Religious parley in Egypt decries killing of innocents

ALEXANDRIA (January 22) - A dozen prominent Christian, Jewish, and Muslim religious leaders issued a joint declaration here yesterday declaring the killing of innocents a desecration of God's name and defamation of religion.

The three-day gathering, organized by Archbishop of Canterbury George Carey, was billed by Carey and Deputy Foreign Minister Michael Melchior, another driving force behind the conference, as "historic" and "unprecedented."

The declaration, which Carey imbued with weight by calling it the "First Alexandria Declaration of the Religious Leaders of the Holy Land," included a seven-point pledge by the leaders to use their "religious and moral authority to work for an end to the violence and the resumption of the peace process."

The final draft of the declaration was sent to Palestinian Authority Chairman Yasser Arafat yesterday afternoon for his approval before the Palestinians in the delegation signed it.
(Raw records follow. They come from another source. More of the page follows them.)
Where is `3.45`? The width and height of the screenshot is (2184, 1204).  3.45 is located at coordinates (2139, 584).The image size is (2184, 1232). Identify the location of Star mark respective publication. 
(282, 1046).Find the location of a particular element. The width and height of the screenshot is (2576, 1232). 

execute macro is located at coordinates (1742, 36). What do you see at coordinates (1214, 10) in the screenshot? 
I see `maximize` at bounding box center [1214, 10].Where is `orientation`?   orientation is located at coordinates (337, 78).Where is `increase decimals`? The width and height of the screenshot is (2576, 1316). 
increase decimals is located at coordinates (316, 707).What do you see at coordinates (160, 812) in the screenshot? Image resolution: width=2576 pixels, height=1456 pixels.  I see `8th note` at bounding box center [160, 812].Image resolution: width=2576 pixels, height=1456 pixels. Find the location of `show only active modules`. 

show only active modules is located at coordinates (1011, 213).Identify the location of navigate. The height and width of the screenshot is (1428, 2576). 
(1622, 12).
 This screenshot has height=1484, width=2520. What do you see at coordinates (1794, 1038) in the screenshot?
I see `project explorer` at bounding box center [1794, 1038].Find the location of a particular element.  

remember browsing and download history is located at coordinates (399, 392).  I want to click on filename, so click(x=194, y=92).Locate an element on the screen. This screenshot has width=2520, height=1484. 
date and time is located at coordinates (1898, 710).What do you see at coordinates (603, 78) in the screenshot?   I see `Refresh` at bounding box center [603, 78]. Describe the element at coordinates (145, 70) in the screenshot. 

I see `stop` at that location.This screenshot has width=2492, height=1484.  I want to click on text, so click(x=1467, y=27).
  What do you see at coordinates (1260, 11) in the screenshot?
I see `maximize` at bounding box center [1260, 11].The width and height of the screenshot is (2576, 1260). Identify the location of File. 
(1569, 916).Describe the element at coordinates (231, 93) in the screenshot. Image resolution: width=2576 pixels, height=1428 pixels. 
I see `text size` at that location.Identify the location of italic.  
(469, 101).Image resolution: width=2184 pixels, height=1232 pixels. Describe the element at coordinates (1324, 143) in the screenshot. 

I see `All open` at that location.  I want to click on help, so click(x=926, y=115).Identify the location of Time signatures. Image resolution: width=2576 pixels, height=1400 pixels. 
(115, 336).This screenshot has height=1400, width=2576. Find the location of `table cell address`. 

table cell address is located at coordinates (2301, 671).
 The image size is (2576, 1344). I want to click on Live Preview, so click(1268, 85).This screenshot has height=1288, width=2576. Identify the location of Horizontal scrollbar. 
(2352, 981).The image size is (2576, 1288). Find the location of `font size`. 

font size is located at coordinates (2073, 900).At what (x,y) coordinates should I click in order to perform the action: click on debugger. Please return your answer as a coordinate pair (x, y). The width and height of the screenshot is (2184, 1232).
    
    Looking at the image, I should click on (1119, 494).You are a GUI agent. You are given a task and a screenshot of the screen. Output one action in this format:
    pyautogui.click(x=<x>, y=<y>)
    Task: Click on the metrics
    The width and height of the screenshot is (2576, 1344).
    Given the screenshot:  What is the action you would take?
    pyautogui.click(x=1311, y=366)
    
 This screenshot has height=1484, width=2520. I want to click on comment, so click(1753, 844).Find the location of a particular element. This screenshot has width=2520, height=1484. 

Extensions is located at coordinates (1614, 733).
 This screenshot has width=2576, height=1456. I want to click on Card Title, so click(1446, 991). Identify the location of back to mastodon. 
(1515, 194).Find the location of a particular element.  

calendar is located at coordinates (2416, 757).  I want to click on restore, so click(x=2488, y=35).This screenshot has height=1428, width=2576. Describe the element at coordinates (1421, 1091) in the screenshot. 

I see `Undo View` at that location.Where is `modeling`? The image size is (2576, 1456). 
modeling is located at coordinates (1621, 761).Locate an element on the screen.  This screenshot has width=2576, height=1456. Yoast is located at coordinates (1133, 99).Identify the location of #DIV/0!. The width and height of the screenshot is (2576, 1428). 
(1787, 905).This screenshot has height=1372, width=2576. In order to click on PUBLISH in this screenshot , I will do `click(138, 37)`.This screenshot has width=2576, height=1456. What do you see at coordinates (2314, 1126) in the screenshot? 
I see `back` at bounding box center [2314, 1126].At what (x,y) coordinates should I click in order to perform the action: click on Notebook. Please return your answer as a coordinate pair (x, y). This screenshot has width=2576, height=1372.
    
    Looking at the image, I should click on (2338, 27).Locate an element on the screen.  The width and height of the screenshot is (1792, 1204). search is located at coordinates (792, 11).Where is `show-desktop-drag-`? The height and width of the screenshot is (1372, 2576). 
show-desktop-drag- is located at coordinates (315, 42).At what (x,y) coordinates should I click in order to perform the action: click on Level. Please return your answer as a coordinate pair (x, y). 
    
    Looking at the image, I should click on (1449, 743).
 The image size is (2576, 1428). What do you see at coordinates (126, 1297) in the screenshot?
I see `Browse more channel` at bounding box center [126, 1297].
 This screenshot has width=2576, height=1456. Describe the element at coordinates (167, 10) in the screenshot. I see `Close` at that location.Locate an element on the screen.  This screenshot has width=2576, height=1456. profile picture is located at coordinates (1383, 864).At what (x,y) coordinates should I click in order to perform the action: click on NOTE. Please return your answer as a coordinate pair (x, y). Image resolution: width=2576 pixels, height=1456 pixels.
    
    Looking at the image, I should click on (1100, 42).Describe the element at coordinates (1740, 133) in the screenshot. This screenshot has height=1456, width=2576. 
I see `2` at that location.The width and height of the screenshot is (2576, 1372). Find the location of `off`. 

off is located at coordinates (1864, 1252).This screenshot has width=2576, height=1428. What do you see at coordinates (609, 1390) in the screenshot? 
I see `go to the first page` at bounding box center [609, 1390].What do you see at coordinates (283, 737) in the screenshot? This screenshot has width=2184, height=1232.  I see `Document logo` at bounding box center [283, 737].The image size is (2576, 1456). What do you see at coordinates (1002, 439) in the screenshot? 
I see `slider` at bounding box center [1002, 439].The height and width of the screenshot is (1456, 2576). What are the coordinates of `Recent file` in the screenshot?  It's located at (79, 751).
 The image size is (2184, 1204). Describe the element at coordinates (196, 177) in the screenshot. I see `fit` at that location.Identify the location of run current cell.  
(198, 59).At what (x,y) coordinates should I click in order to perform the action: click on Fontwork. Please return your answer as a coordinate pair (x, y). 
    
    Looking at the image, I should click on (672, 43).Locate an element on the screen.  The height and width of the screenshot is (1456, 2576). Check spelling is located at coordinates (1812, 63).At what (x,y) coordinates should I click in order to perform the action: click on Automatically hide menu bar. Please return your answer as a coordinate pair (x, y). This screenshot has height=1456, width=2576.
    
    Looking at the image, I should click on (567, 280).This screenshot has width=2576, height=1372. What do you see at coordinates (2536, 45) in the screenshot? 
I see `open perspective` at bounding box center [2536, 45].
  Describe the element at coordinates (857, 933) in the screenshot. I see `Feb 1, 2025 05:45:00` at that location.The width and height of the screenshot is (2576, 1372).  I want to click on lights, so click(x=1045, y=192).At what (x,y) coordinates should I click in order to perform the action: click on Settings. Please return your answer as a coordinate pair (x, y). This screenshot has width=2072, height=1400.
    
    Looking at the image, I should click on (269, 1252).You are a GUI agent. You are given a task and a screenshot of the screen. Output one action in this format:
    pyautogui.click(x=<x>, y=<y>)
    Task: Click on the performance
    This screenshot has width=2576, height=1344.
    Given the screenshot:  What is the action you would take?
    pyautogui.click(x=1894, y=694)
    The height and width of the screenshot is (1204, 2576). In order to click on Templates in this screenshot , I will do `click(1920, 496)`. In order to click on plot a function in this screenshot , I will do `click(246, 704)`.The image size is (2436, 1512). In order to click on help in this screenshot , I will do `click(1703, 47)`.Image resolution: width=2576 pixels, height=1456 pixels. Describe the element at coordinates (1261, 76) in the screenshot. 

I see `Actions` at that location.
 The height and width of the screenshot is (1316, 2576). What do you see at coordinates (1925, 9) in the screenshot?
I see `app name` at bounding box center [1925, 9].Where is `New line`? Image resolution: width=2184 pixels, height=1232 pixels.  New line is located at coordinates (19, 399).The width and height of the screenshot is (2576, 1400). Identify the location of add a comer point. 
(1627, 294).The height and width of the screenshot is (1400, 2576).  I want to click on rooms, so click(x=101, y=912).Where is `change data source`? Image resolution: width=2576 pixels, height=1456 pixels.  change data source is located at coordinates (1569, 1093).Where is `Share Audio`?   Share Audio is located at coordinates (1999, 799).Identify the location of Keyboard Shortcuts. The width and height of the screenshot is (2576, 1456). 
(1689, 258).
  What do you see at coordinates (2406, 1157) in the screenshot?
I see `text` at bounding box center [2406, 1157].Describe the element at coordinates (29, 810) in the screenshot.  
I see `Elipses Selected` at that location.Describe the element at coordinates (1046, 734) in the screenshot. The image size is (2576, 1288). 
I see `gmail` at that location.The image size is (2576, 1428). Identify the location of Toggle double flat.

Although representatives of the three religions signed the document, different clauses in it are open to different interpretations.

For instance, the first clause includes a sentence that reads: "The sanctity and integrity of the holy places must be preserved, and freedom of religious worship must be insured for all."

When Sheikh Abdulsalam Abu-Shkhaidem, mufti of the Palestinian Police, was asked by The Jerusalem Post if this means Jews should be allowed access to the Temple Mount, he replied: "No, no, no. I am not going to pray in the church, I am not going to pray in the synagogue. That is what it means. I pray in my place, and they pray in their place. That means give me access to go to my mosque, and I am not stopping you from going to your church or synagogue."

Reminded that Jews are being stopped from going to the Temple Mount, Shkhaidem said, "They have no right to go there, this is a mosque - the whole Temple Mount."

Regarding whether the Western Wall is also part of the mosque, Shkhaidem - who in the list of delegates handed out at a press conference was referred to as "mufti of the armed forces" - said, "This is another matter, I don't love to talk about it."

Carey, at a press conference at the Alexandria Sheraton to unveil the declaration, said a permanent committee would be set up to work out questions such as those regarding the Temple Mount and the dispute over the construction of the mosque in Nazareth.

Carey sidestepped questions about the issues, saying it is first of all important not to "underestimate the significance of getting such a body together." Secondly, he said, "We are starting out on the journey together. We don't have to do everything in the first 36 hours."

"Of course, no declaration by religious leaders or anyone else can act as a magic wand, a panacea for all the ills and injustices, the savagery and inhumanity that have scarred and continue to scar the Holy Land," Carey said. "We are realistic people, not naive people. But it is our duty and our desire to do what we can to bring forth good from evil, hope from despair."

Among the Jewish representatives, in addition to Melchior, were Sephardi Chief Rabbi Eliahu Bakshi-Doron, Rabbi Yitzhak Ralbag of the Chief Rabbinical Council, and Rabbi David Rosen, the American Jewish Committee's director of religious affairs.

The Muslim delegation included Sheikh Muhammad Sayyed Tantawi, head of Egypt's Al-Azhar University, the supreme Sunni Muslim religious institution; Sheikh Taysir Tamimi, head of the PA's religious courts, who blasted Israel during a public interreligious forum with the pope two years ago; and Sheikh Tallal Sidr, a minister without portfolio in the PA cabinet.

The Christian representatives included Latin Patriarch of Jerusalem Michel Sabbah, Bishop of Jerusalem Riah Abu el-Assal, and Archbishop Aristichos of the Greek Patriarch.

Melchior, speaking at the press conference, said the gathering brought together "some of the greatest religious leaders of this area" speaking in a language people are not accustomed to hearing.

"For many years we have heard how religion is used to blow people up," Melchior said. "Because of this, many of the leaders have wanted to ignore religion, thinking it is a kind of demon."

Melchior argued, however, that "there cannot be peace between the Palestinians and Israelis if there is not a new language between our religions." The purpose of the conference he said was to begin creating this new language.